This U-lock was specially treated to make it harder to break. But after cooling it with canned air, it cracked with just a few blows.

Strong, hard, tough. These sound like different ways of saying the same thing, perhaps describing a really good suitcase. But when applied to the physical properties of materials, each of these words has a very specific technical meaning that distinguishes it from the others. And those definitions explain why it’s so difficult to make a bicycle lock that can foil thieves.

Imagine a chain made of diamond. It would be impossible to cut with any hacksaw, but it could easily be defeated with a brick. Diamond is hard, but also brittle, much like glass. What diamond lacks is toughness: the ability to absorb energy without failing. A chain made of rubber would be far tougher in the technical sense. You could pound it for hours with a brick without breaking it. But it would not be hard enough to resist cutting.

Destroying a rubber ball

Hard vs. Tough

At room temperature, a rubber ball is soft but tough and resists hammer blows. At –321°F it’s rock hard and cracks easily.

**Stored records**
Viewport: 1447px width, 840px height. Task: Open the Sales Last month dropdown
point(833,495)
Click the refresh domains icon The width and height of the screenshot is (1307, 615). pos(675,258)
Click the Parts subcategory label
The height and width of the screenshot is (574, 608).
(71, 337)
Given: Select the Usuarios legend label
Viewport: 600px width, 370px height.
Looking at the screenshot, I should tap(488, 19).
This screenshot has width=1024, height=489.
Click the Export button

==

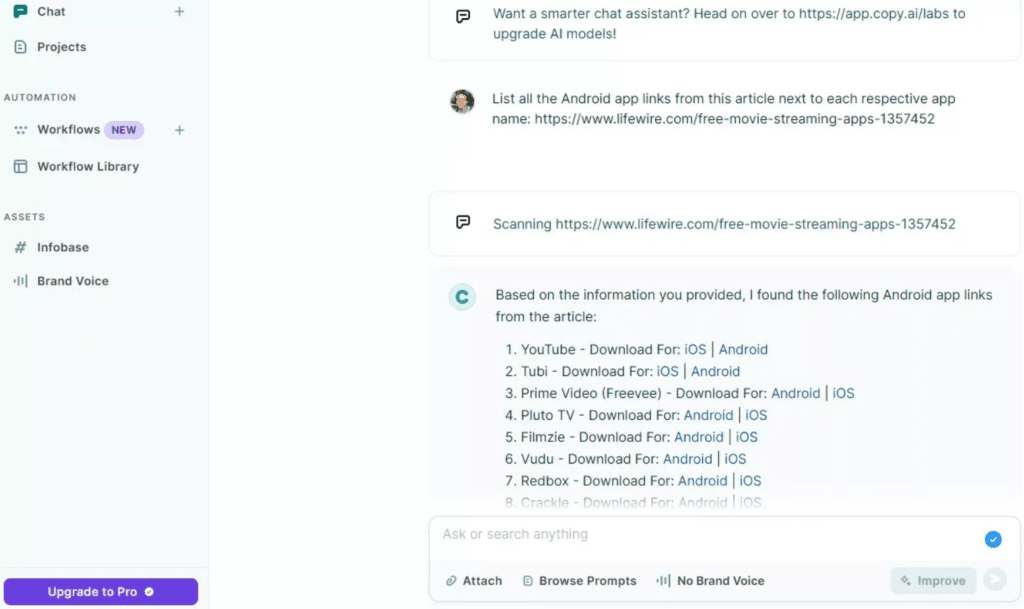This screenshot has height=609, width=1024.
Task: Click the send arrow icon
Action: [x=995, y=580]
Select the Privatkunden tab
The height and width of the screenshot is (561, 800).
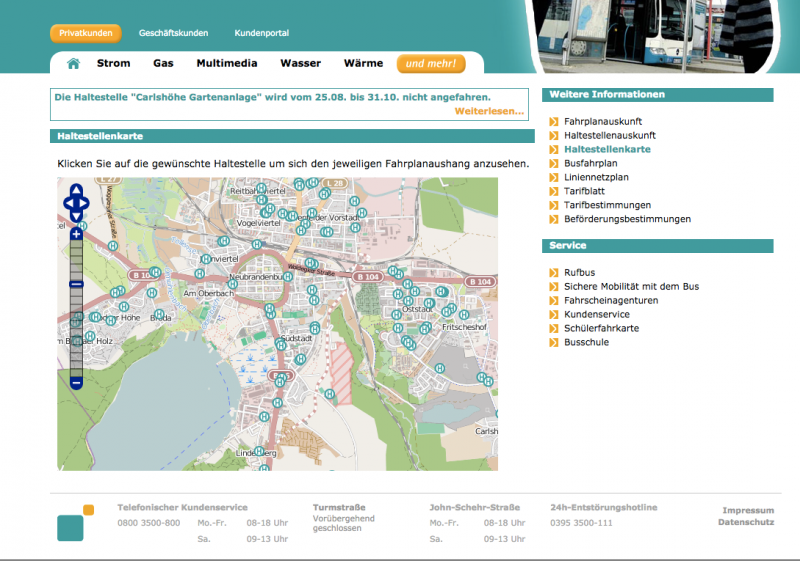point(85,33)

* * *

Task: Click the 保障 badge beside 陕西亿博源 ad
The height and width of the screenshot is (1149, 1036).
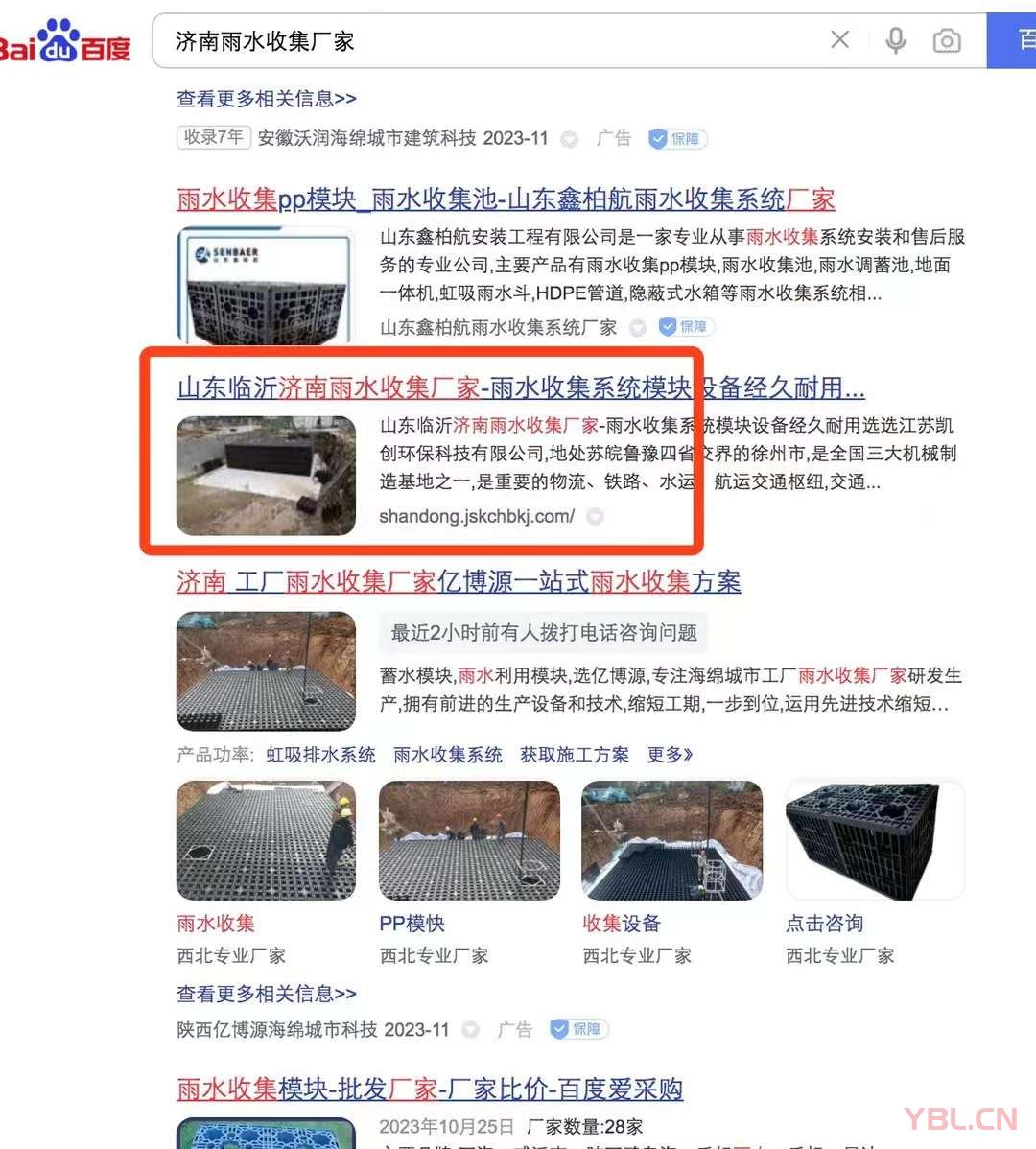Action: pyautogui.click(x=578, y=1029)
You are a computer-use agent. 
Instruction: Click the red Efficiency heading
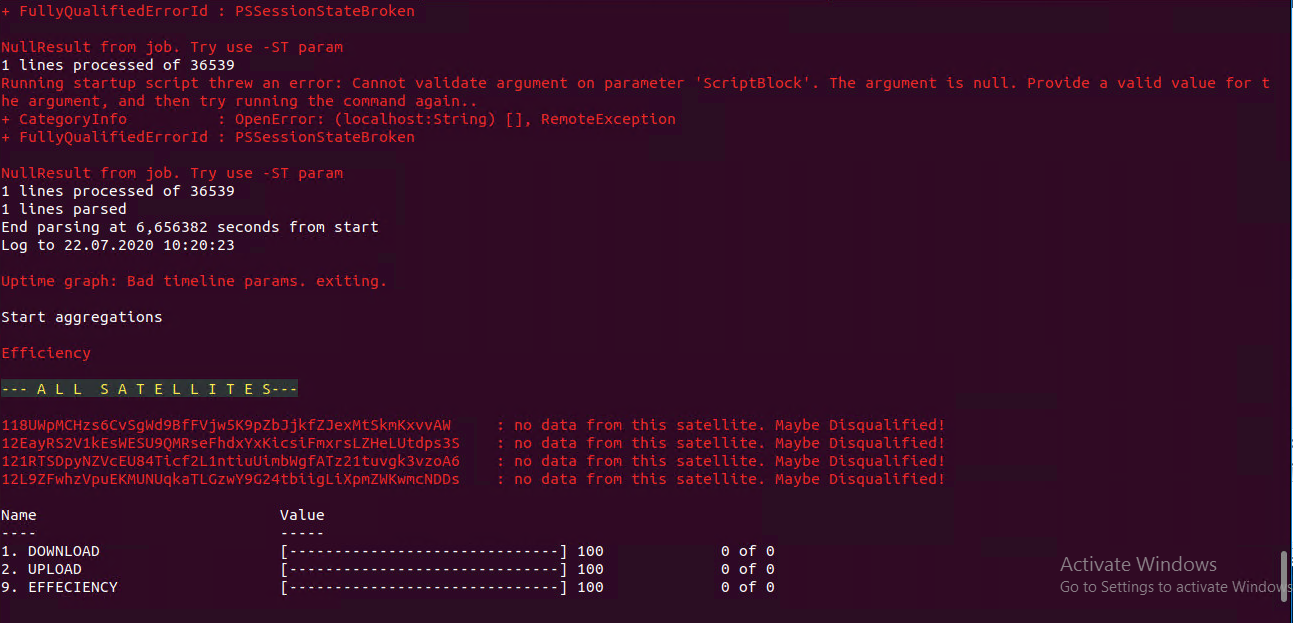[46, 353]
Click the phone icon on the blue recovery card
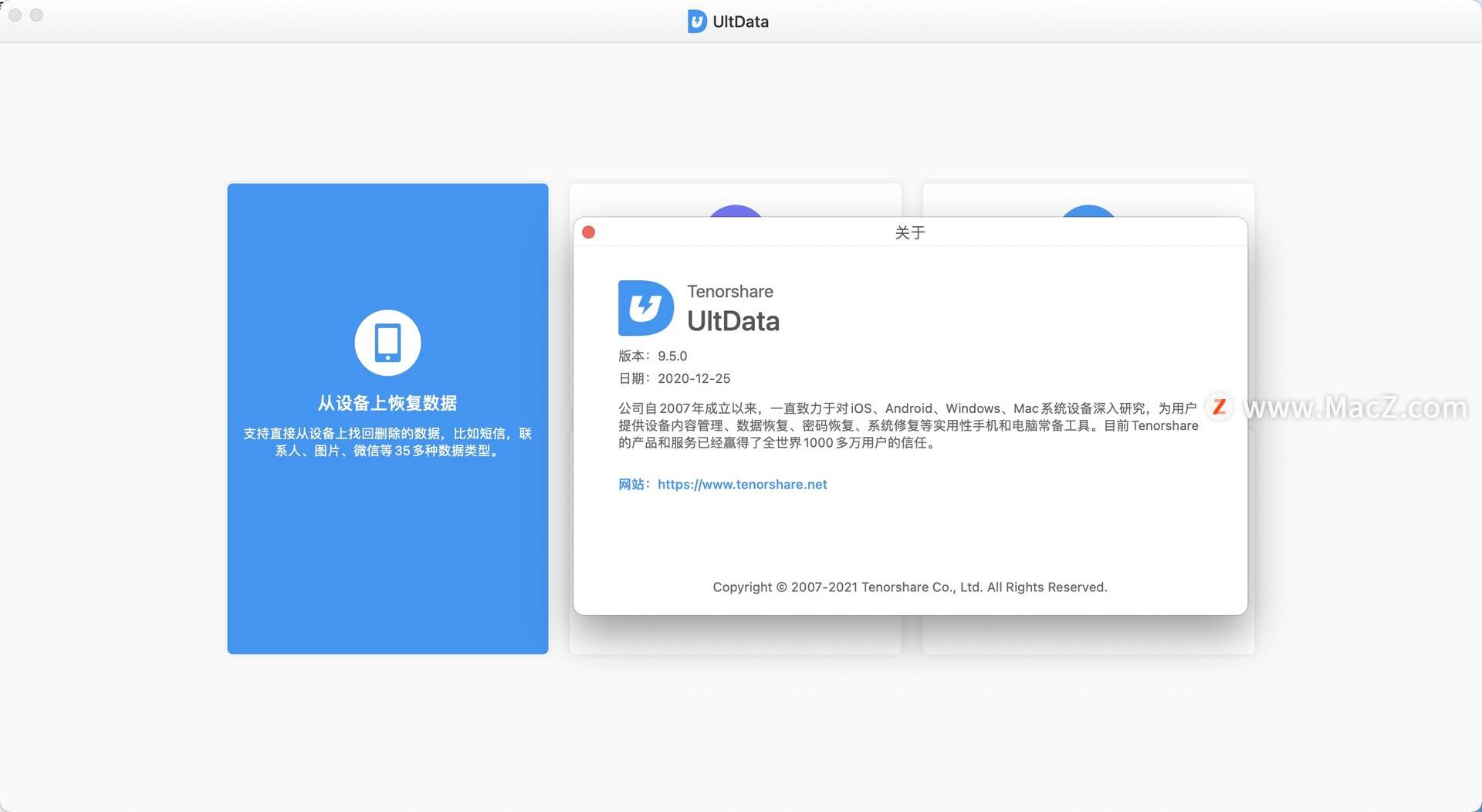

**Given task A**
According to the passage on material properties, what property does diamond lack?
**Given task B**
From the records, copy the lines from the one containing "Click the refresh" through the one containing "Looking at the", reproducing each line verbatim.

**Task output A**
Toughness, the ability to absorb energy without failing.

**Task output B**
Click the refresh domains icon The width and height of the screenshot is (1307, 615). pos(675,258)
Click the Parts subcategory label
The height and width of the screenshot is (574, 608).
(71, 337)
Given: Select the Usuarios legend label
Viewport: 600px width, 370px height.
Looking at the screenshot, I should tap(488, 19).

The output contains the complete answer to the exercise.